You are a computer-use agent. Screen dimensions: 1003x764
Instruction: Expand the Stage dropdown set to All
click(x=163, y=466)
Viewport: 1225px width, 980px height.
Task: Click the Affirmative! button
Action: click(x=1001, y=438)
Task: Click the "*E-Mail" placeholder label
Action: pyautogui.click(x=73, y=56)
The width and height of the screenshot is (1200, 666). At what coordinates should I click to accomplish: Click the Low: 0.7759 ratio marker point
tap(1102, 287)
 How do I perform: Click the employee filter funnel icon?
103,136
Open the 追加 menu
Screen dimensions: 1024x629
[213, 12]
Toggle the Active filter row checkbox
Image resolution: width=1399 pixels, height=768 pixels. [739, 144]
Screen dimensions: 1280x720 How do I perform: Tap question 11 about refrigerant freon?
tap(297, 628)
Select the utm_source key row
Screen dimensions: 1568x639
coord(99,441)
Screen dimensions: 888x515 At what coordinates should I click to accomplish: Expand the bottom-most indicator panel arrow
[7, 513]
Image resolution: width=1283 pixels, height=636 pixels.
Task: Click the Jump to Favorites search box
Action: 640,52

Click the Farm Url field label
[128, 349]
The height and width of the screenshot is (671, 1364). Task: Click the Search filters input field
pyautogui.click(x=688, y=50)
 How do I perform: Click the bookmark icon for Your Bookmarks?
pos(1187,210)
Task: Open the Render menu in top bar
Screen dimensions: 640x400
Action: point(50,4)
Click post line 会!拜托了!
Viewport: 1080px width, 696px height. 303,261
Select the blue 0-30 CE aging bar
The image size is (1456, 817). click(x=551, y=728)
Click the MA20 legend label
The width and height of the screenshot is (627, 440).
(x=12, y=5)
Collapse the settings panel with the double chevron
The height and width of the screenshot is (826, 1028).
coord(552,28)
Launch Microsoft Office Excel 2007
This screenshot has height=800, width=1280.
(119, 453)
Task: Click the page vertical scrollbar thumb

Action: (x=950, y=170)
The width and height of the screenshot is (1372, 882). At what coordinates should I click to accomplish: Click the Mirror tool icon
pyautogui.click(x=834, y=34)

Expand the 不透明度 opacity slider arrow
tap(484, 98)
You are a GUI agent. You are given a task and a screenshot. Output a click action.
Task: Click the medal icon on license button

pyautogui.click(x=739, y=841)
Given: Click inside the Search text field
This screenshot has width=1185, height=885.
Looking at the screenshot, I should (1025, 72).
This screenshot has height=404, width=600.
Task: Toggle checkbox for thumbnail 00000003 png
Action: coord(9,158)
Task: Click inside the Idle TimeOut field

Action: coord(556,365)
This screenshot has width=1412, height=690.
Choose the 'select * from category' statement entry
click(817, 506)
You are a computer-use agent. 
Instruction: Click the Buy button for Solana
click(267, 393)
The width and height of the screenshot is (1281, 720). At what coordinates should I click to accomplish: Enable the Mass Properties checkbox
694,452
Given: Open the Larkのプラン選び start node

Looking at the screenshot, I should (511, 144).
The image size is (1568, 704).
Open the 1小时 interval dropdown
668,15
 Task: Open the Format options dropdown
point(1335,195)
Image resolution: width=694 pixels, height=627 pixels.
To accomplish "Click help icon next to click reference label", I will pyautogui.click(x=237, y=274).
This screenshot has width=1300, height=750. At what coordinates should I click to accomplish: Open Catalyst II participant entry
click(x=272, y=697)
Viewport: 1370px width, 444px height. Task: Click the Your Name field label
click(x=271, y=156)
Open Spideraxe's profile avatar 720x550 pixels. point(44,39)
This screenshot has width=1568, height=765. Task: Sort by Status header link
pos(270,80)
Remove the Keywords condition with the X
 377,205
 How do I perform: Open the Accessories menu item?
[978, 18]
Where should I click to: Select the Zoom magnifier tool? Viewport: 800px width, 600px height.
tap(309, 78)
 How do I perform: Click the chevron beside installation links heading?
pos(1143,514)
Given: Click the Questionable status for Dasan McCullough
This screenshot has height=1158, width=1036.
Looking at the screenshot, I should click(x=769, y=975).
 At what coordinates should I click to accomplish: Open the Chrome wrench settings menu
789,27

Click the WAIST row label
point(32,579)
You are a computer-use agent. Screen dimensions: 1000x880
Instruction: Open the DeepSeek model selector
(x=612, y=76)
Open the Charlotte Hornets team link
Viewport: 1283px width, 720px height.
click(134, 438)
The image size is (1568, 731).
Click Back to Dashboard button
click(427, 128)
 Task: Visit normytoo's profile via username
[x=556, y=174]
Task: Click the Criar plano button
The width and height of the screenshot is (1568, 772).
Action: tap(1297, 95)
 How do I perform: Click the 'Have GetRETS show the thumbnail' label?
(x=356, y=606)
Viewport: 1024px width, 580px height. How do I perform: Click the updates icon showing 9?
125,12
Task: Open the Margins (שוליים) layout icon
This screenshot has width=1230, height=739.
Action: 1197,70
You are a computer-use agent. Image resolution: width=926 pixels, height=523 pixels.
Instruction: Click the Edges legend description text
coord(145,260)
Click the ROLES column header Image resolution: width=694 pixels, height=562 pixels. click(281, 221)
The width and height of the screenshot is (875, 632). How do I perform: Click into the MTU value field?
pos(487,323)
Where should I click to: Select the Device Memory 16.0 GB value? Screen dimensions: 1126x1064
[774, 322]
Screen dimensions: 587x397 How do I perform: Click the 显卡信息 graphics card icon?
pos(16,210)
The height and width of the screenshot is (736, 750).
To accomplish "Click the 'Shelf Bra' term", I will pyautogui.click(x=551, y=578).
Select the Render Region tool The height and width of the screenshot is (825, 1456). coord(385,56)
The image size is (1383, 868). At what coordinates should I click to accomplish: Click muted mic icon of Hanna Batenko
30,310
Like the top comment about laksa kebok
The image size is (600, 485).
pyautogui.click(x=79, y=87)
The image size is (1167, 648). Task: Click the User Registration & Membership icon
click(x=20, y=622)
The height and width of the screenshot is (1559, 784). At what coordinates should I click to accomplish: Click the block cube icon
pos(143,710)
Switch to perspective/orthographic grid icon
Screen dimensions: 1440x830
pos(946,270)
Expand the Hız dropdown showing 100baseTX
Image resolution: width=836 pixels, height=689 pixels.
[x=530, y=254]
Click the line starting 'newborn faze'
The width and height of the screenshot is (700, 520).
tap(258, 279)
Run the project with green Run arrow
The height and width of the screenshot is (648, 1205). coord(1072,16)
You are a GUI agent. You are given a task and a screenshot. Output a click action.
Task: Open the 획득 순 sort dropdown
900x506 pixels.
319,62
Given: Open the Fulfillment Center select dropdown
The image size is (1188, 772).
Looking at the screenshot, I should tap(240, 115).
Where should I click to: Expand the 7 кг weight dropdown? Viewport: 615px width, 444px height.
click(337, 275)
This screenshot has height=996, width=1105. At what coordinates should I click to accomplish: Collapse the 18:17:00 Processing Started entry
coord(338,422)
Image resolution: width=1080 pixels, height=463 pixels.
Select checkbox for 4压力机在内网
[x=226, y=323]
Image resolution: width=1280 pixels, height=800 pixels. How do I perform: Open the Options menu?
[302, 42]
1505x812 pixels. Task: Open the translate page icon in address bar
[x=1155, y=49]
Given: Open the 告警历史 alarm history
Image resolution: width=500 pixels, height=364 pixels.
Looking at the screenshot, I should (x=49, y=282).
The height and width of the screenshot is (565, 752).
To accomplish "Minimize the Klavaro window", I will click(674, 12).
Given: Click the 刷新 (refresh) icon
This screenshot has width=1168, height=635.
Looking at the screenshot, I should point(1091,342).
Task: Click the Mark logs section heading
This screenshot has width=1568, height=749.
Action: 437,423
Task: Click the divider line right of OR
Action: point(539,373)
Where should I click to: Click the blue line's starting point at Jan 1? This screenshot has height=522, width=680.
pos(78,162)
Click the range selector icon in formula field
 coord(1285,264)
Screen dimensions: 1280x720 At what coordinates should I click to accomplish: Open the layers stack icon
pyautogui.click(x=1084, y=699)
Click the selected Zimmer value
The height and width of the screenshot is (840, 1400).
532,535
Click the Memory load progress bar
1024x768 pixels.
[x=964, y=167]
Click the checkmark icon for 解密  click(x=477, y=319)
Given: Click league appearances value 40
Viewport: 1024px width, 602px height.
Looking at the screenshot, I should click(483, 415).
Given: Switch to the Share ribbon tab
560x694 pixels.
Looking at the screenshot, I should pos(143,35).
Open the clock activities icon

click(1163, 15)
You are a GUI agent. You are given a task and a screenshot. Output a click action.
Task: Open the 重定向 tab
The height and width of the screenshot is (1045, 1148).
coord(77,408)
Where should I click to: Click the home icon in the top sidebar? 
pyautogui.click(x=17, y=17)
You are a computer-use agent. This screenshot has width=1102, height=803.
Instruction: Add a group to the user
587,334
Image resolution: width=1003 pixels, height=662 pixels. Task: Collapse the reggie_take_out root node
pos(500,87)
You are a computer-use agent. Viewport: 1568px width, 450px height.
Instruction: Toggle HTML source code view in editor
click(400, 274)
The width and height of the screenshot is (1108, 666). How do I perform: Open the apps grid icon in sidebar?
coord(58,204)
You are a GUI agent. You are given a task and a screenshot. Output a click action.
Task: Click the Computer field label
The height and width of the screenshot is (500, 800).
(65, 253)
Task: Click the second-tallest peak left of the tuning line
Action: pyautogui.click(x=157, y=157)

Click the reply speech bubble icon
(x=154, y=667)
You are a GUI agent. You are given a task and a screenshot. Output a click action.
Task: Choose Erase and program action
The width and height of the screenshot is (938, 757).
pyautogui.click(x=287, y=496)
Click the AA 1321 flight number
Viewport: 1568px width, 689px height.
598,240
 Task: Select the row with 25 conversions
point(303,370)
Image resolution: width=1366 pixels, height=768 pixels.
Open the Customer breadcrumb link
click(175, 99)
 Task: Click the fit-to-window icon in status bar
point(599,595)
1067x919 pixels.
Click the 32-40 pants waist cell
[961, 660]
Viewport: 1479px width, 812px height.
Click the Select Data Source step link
★ ★ ★
The answer must be a single number: the count of lines in the records above that contain the word "Render".

== Answer to the exercise ==
2